Au fait, quand les Français achètent de la contrefaçon volontairement, ont-ils mauvaise conscience ? Non, visiblement, car 76 % estiment qu’ils ont fait une bonne affaire, et 60 % jugent que cela ne cause pas réellement de préjudices aux sociétés concernées. Pour près d’un sur deux, il s’agit même d’un acte rebelle donnant l’occasion de leur jouer un mauvais tour.
Rappelons pourtant que la contrefaçon expose son acheteur à la confiscation de l’article et à des sanctions pénales (lire l’encadré ci-dessous). Elle est également susceptible de mettre en danger la sécurité ou la santé du consommateur. Reproduction de jouets, de médicaments, de cigarettes, d’appareils électriques… autant de produits qui présentent de vrais risques, car ils sont loin de tous respecter les normes. Les gains tirés de ce marché illégal permettraient, en outre, de financer diverses activités criminelles ; les services de renseignement révélant même qu’elle constitue l’une des sources de revenus de certains groupes terroristes.

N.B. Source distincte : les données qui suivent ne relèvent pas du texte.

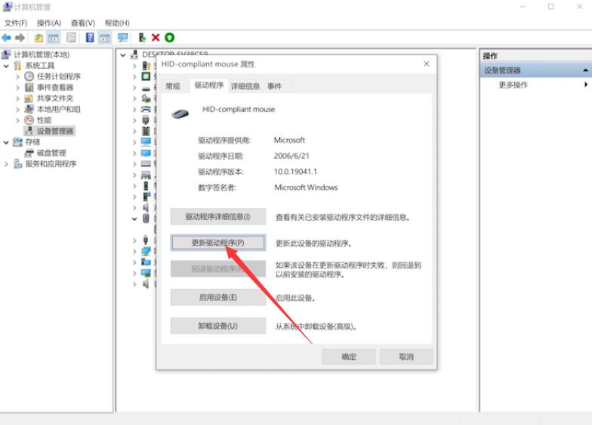The image size is (592, 425).
Task: Expand 更多操作 in the actions pane
Action: (x=513, y=85)
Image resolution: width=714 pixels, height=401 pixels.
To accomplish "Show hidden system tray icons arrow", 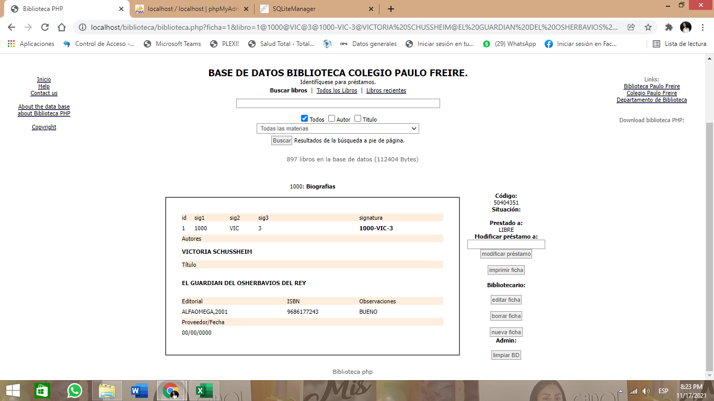I will (x=621, y=391).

Sur un plan économique, l’industrie du faux pénalise les marques copiées et crée de fortes distorsions de concurrence. Et le mal reste profond… Début 2022, l’Union des fabricants pour la protection internationale de la propriété intellectuelle (Unifab) a mené une étude auprès d’un échantillon de 25 entreprises membres, issues de tous les secteurs d’activité. « Ces sociétés ont réussi à faire retirer plus de 27 millions d’annonces illicites mises en ligne en 11 mois, note-t-elle. Ces chiffres illustrent bien que la proportion d’articles contrefaisants sur Internet, souvent à un prix approchant celui des vrais produits et avec la photo authentique, s’est intensifiée au gré de l’évolution des habitudes de consommation qui se sont concentrées sur l’e-commerce. » Une tendance qui n’est pas près de s’arrêter.
C’est un délit !
Toute personne qui offre à la vente des marchandises contrefaisantes encourt une peine de prison de 4 ans et 400 000 € d’amende (7 ans et 750 000 € si le délit est commis en bande organisée). L’auteur des faits s’expose, en outre, à la saisie des articles, à une amende douanière et au versement de dommages-intérêts à la marque copiée. Côté acheteur, les sanctions sont identiques. Mais elles restent théoriques. Lorsque l’acte est isolé et qu’il porte sur de très petites quantités, elles se limitent, la plupart du temps, à la confiscation du produit.
Méthodologie
Notre enquête
Elle a été menée du 10 au 13 mai auprès d’un échantillon représentatif de la population française âgée de 18 ans et plus. Les 1 001 sondés devaient notamment indiquer s’ils avaient acheté sciemment ou non un produit contrefaisant au cours des 24 derniers mois.
Nos résultats
Dans notre article, nous reprenons les conclusions globales de notre enquête. Cependant, les réponses apportées concernant principalement l’habillement, nous ne détaillons les résultats que pour ce seul secteur.